Data Parallelism with Ray Tune

I am running Ray Tune with gpu=1 per trial, but each trial is only using one GPU although I specified net = torch.nn.DataParallel(net) as opposed to splitting the data across all 8 GPUs, do I need to set gpu=8 in the resource configuration to allow data parallelism across GPUs?

This is the resource config:
tuner = tune.Tuner(
resources={“cpu”: 2, “gpu”: 1} # per trial by default

I think my goal is to split the computation of each trial across the GPUs (using DataParallel) while running multiple trials with multi-processing in parallel, but I have not figured out the best way to do it. For example, if I run my tuner with resources={“cpu”: 2, “gpu”: 1}, each trial will run on its own GPU but this would not benefit from the data parallelism you could get from DataParallel. In addition, if I were to run with resources={“cpu”: 2, “gpu”: 8}, only one trial could benefit from the data parallelism.

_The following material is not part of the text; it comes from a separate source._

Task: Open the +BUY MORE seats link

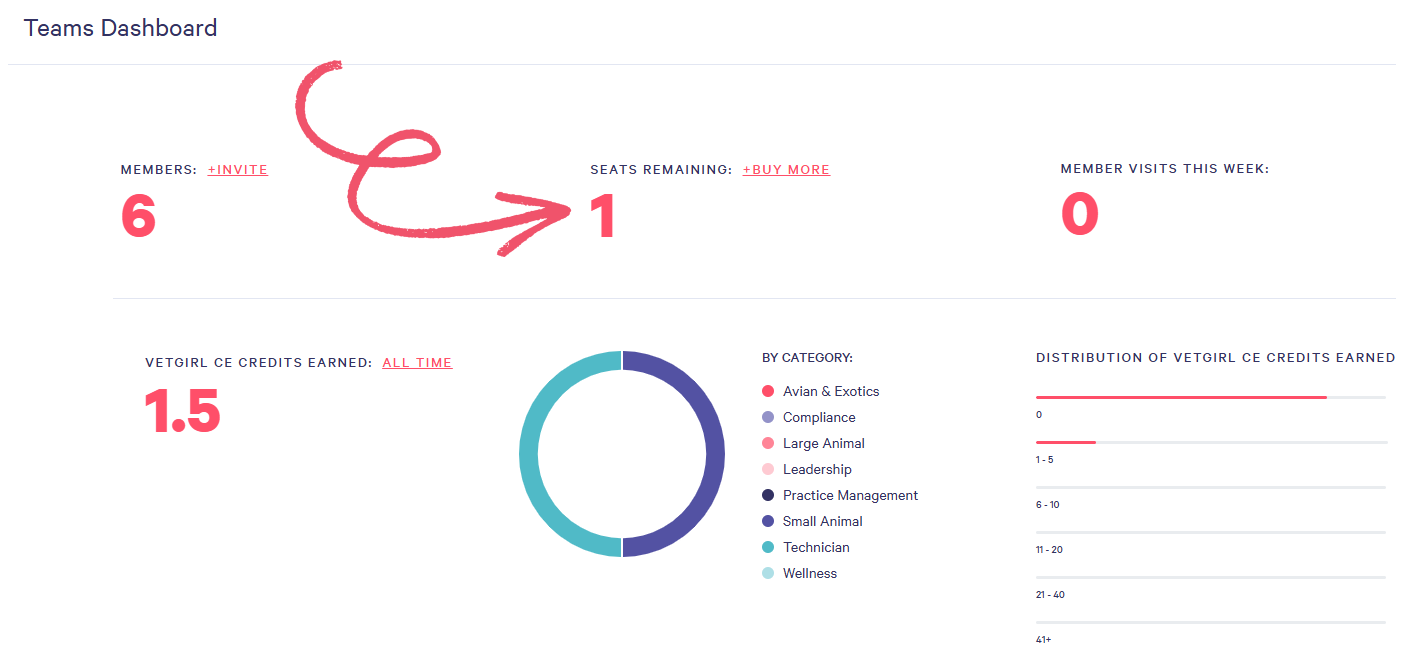Action: click(786, 170)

What is your desired behavior here? How many GPUs do you want each trial to use?

There are 8 GPUs available, and I want to maximize the parallelism available without limiting each trial to the number of physical gpus assigned to each worker. As they are shared resources, I want to avoid hotspotting a single GPU.

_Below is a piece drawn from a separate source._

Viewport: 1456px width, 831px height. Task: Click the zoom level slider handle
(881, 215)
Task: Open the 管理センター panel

The desired behavior is to enable each trial to provision all 8 GPUs available so that the batch can be sharded across the GPUs while running more than one trials in parallel.

Currently this is impossible because setting “gpu”: 1 causes hotspotting a single gpu while “gpu”: 8 causes abuse of resources (leaving a lot of resources unused).

Can you explain more about your use case? Typically you want to use data parallelism if you are bound by the memory of a single GPU. If you have N trials, it would not be beneficial for each of them to be running in a data parallel fashion across all 8 GPUs.

As I am running in a shared environment where lots of people could be using the same GPUs, training the whole batch in a single GPU could potentially cause OOM error.

To avoid the OOM error, I would like to shard the batch across GPUs.

As you mentioned this is probably not a good solution performance-wise but a workaround would be nice.